= Exercise details =
Convert these lines into a Markdown table with the columns Row and Line, numbering each nonblank line in order and omitting the blank ones.

= Extracted records =
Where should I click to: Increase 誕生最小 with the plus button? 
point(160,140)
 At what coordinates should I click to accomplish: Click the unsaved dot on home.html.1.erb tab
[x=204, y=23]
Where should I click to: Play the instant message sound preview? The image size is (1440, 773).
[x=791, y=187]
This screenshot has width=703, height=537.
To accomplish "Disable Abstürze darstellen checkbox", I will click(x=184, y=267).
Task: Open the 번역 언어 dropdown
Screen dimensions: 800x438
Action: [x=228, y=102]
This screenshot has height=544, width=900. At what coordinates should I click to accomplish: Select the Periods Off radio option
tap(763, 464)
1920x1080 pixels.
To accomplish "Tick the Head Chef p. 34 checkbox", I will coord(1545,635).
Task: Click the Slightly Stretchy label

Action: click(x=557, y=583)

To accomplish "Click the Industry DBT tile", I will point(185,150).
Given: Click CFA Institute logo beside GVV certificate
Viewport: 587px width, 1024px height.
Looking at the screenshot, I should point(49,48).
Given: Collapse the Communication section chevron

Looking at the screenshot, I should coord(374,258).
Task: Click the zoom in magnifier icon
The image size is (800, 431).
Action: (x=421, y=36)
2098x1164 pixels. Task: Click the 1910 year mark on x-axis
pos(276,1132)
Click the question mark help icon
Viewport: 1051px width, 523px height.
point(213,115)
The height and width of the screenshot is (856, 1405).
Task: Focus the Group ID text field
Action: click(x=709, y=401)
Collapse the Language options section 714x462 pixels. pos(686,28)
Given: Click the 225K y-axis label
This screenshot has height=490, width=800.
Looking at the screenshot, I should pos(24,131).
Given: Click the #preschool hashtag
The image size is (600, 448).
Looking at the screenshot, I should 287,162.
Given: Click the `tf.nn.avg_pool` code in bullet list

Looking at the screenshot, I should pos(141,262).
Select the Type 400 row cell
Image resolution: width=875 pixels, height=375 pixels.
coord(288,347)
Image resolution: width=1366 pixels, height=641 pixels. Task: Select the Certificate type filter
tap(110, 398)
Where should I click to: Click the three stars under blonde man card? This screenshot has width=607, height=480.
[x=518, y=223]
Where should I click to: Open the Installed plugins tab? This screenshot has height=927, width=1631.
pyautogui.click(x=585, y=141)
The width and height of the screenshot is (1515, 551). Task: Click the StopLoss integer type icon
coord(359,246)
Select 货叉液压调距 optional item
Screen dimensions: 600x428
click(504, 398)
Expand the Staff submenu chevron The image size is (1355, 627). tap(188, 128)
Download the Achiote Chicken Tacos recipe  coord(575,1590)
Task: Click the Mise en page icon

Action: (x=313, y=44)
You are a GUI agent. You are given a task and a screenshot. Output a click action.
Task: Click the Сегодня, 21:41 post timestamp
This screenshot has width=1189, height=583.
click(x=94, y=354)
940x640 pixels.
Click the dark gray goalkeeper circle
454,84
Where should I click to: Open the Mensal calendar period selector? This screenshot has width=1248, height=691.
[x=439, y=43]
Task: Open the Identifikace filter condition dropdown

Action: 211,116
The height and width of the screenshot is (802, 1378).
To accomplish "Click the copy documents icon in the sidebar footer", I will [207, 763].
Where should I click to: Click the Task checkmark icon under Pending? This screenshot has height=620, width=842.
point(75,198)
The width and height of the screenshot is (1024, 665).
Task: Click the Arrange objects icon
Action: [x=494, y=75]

= In response =
| Row | Line |
|---|---|
| 1 | Where should I click to: Increase 誕生最小 with the plus button?  |
| 2 | point(160,140) |
| 3 |  At what coordinates should I click to accomplish: Click the unsaved dot on home.html.1.erb tab |
| 4 | [x=204, y=23] |
| 5 | Where should I click to: Play the instant message sound preview? The image size is (1440, 773). |
| 6 | [x=791, y=187] |
| 7 | This screenshot has width=703, height=537. |
| 8 | To accomplish "Disable Abstürze darstellen checkbox", I will click(x=184, y=267). |
| 9 | Task: Open the 번역 언어 dropdown |
| 10 | Screen dimensions: 800x438 |
| 11 | Action: [x=228, y=102] |
| 12 | This screenshot has height=544, width=900. At what coordinates should I click to accomplish: Select the Periods Off radio option |
| 13 | tap(763, 464) |
| 14 | 1920x1080 pixels. |
| 15 | To accomplish "Tick the Head Chef p. 34 checkbox", I will coord(1545,635). |
| 16 | Task: Click the Slightly Stretchy label |
| 17 | Action: click(x=557, y=583) |
| 18 | To accomplish "Click the Industry DBT tile", I will point(185,150). |
| 19 | Given: Click CFA Institute logo beside GVV certificate |
| 20 | Viewport: 587px width, 1024px height. |
| 21 | Looking at the screenshot, I should point(49,48). |
| 22 | Given: Collapse the Communication section chevron |
| 23 | Looking at the screenshot, I should coord(374,258). |
| 24 | Task: Click the zoom in magnifier icon |
| 25 | The image size is (800, 431). |
| 26 | Action: (x=421, y=36) |
| 27 | 2098x1164 pixels. Task: Click the 1910 year mark on x-axis |
| 28 | pos(276,1132) |
| 29 | Click the question mark help icon |
| 30 | Viewport: 1051px width, 523px height. |
| 31 | point(213,115) |
| 32 | The height and width of the screenshot is (856, 1405). |
| 33 | Task: Focus the Group ID text field |
| 34 | Action: click(x=709, y=401) |
| 35 | Collapse the Language options section 714x462 pixels. pos(686,28) |
| 36 | Given: Click the 225K y-axis label |
| 37 | This screenshot has height=490, width=800. |
| 38 | Looking at the screenshot, I should pos(24,131). |
| 39 | Given: Click the #preschool hashtag |
| 40 | The image size is (600, 448). |
| 41 | Looking at the screenshot, I should 287,162. |
| 42 | Given: Click the `tf.nn.avg_pool` code in bullet list |
| 43 | Looking at the screenshot, I should pos(141,262). |
| 44 | Select the Type 400 row cell |
| 45 | Image resolution: width=875 pixels, height=375 pixels. |
| 46 | coord(288,347) |
| 47 | Image resolution: width=1366 pixels, height=641 pixels. Task: Select the Certificate type filter |
| 48 | tap(110, 398) |
| 49 | Where should I click to: Click the three stars under blonde man card? This screenshot has width=607, height=480. |
| 50 | [x=518, y=223] |
| 51 | Where should I click to: Open the Installed plugins tab? This screenshot has height=927, width=1631. |
| 52 | pyautogui.click(x=585, y=141) |
| 53 | The width and height of the screenshot is (1515, 551). Task: Click the StopLoss integer type icon |
| 54 | coord(359,246) |
| 55 | Select 货叉液压调距 optional item |
| 56 | Screen dimensions: 600x428 |
| 57 | click(504, 398) |
| 58 | Expand the Staff submenu chevron The image size is (1355, 627). tap(188, 128) |
| 59 | Download the Achiote Chicken Tacos recipe  coord(575,1590) |
| 60 | Task: Click the Mise en page icon |
| 61 | Action: (x=313, y=44) |
| 62 | You are a GUI agent. You are given a task and a screenshot. Output a click action. |
| 63 | Task: Click the Сегодня, 21:41 post timestamp |
| 64 | This screenshot has width=1189, height=583. |
| 65 | click(x=94, y=354) |
| 66 | 940x640 pixels. |
| 67 | Click the dark gray goalkeeper circle |
| 68 | 454,84 |
| 69 | Where should I click to: Open the Mensal calendar period selector? This screenshot has width=1248, height=691. |
| 70 | [x=439, y=43] |
| 71 | Task: Open the Identifikace filter condition dropdown |
| 72 | Action: 211,116 |
| 73 | The height and width of the screenshot is (802, 1378). |
| 74 | To accomplish "Click the copy documents icon in the sidebar footer", I will [207, 763]. |
| 75 | Where should I click to: Click the Task checkmark icon under Pending? This screenshot has height=620, width=842. |
| 76 | point(75,198) |
| 77 | The width and height of the screenshot is (1024, 665). |
| 78 | Task: Click the Arrange objects icon |
| 79 | Action: [x=494, y=75] |